Re: Learning and Living Longer

01/05/2007 1:30 PM

January is every gym-goers least favorite month! Nothing like a good new years resolution to kick you in the butt for all of 2 weeks before you forget that you even had a resolution or what it was for that matter.

Besides complaining about a lack of benches or machines in the gym, I would like to comment on the observation of "longer time in school leads to better health." I by no means doubt the credibility of researches from respected universities like Harvard (even though they are across the river from me... kind of), but what I doubt is the link that they observed. One of the biggest trends I have noticed at my university (Boston U), as well as other schools I have visited is going to the gym. BU for example just recently installed a multimillion dollar facility. It is happening everywhere. And even if the school's facility is not that nice, it is much more convenient for students to go to the gym at school than at home. It is already paid for, and in many instances, is closer.

In terms of men approaching the same expectancy as women...

Maybe I have a skewed vision, but it seems that women have always been a little more obsessive about their looks than men. Perhaps, men are beginning to consider their image just as important as women consider theirs.

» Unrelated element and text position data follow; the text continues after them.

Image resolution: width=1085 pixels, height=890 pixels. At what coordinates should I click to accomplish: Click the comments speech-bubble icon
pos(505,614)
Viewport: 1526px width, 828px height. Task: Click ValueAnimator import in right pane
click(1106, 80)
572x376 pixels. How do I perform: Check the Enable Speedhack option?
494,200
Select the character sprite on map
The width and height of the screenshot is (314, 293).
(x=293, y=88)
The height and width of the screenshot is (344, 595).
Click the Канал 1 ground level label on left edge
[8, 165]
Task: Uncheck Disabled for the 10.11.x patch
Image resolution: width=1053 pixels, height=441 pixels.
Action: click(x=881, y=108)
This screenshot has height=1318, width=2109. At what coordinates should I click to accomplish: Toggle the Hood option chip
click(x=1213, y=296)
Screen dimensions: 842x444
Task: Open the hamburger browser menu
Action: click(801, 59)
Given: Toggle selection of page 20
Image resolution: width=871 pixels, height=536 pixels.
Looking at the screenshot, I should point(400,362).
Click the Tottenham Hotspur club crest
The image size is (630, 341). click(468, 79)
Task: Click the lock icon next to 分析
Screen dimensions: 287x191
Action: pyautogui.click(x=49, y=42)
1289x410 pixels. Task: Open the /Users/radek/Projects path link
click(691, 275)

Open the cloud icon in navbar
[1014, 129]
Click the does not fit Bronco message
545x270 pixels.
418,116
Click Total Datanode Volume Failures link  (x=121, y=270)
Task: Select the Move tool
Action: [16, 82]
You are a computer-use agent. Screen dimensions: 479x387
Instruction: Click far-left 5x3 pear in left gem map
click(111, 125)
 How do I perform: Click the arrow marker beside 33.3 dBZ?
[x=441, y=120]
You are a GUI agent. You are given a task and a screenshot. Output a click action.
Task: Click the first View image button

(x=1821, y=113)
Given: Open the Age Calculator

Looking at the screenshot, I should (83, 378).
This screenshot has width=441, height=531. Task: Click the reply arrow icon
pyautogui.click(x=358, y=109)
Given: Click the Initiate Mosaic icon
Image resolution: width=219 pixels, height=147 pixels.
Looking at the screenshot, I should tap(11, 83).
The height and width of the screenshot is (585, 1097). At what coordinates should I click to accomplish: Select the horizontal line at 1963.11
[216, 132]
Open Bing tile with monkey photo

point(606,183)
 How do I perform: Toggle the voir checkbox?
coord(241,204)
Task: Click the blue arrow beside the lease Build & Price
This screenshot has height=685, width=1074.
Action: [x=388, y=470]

Obviously, I have a lot of blanket statement in here with no research or facts to back them up. Personally, I think that the secret to longer life still is and always will be eating well and excercising. It just so happens that nowadays, it is easier to do those things at school than it was before, and those studies MAY have overlooked such a connection.

I find this topic very interesting so any facts or research relevant feel free to post links so I can take a look at them.

And as always in January, happy bench hunting in the gym.